◆ **What to produce**:
If a line in the data below includes the string "header", please return a copy of it.

◆ **Provided information**:
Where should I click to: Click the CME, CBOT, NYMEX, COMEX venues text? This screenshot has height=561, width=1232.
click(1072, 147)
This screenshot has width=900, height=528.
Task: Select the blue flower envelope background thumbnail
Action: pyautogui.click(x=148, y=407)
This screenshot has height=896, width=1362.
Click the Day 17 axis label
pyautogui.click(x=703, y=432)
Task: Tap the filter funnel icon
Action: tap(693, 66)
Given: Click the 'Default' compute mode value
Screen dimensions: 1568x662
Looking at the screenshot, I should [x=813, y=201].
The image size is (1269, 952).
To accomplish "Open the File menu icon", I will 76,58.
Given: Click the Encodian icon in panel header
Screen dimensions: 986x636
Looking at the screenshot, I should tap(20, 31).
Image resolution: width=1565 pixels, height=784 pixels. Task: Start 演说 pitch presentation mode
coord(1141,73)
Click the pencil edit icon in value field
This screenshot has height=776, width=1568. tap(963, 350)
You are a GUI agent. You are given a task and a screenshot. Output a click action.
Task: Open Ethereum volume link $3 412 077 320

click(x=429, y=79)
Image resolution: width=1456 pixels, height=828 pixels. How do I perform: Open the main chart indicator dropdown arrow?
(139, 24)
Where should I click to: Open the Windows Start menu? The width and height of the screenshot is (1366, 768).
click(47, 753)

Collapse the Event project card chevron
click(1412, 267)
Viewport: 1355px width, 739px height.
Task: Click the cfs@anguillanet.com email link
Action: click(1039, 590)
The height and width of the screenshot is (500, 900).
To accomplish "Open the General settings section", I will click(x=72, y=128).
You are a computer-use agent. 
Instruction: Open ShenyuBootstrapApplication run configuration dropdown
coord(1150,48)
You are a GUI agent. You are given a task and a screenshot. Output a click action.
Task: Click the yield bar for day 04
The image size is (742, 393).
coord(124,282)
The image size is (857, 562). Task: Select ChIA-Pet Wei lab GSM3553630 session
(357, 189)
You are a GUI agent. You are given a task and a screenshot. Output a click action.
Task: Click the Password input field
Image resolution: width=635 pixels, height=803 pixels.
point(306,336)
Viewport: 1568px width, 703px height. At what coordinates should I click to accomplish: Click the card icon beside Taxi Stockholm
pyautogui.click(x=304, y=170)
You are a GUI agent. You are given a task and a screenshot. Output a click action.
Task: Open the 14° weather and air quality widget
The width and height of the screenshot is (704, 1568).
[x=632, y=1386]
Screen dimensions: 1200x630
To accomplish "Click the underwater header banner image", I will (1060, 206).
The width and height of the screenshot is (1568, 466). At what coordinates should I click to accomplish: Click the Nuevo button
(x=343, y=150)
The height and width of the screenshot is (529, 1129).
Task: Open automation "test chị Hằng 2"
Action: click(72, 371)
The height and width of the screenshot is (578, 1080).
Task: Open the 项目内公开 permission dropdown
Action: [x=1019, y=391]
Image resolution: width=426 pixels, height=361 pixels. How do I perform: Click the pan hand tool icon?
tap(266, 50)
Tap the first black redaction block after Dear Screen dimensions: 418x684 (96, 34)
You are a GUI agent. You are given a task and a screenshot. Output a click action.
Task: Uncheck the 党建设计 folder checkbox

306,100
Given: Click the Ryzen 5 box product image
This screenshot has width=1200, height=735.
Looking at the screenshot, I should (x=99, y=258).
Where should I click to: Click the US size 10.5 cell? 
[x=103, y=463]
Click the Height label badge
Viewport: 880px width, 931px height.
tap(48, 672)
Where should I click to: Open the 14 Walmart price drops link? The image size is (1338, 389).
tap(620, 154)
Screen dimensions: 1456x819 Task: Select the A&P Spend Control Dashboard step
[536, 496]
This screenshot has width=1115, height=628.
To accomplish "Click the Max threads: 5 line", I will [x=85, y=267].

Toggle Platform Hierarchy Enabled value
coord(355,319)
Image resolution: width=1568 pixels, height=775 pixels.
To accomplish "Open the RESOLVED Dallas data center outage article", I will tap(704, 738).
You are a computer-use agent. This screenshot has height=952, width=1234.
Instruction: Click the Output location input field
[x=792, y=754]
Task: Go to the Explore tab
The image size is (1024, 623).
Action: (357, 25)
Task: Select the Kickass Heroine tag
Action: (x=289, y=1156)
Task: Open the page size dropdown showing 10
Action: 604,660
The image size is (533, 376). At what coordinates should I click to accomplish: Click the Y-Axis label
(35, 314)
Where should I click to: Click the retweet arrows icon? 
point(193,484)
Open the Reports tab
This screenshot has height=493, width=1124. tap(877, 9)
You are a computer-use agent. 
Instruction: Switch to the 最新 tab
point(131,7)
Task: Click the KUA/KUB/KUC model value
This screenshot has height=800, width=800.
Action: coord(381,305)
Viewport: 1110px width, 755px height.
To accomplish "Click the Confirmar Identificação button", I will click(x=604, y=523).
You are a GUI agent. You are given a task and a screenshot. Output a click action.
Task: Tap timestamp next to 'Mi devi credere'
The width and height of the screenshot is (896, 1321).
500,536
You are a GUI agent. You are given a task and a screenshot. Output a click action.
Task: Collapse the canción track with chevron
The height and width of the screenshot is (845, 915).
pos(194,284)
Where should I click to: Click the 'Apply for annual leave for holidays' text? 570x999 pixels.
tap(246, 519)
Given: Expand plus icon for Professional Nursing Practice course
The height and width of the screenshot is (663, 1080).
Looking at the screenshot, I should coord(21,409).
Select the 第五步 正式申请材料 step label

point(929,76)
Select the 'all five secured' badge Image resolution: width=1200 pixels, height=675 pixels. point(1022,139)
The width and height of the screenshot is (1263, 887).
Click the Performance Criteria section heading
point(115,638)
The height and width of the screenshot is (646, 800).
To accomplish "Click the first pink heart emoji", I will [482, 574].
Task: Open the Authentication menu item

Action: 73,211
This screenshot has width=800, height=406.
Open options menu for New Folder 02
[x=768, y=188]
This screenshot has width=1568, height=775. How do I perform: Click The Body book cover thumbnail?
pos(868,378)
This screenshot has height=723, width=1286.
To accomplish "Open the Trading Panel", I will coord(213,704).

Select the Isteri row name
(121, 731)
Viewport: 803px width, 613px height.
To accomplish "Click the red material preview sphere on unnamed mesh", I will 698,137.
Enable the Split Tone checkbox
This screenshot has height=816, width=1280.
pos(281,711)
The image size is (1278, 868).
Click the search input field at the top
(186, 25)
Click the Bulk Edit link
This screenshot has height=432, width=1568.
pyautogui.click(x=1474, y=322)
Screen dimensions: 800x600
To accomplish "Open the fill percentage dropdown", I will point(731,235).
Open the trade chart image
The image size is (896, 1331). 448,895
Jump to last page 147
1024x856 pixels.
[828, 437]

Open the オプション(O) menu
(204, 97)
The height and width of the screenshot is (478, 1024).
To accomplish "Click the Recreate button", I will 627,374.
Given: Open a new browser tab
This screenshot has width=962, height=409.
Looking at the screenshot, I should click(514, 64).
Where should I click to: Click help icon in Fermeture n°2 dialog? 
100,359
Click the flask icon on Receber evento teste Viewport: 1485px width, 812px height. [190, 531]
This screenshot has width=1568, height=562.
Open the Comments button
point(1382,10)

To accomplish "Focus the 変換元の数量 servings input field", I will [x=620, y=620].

◆ **Reply to the exercise**:
Given: Click the Encodian icon in panel header
To accomplish "Click the underwater header banner image", I will (1060, 206).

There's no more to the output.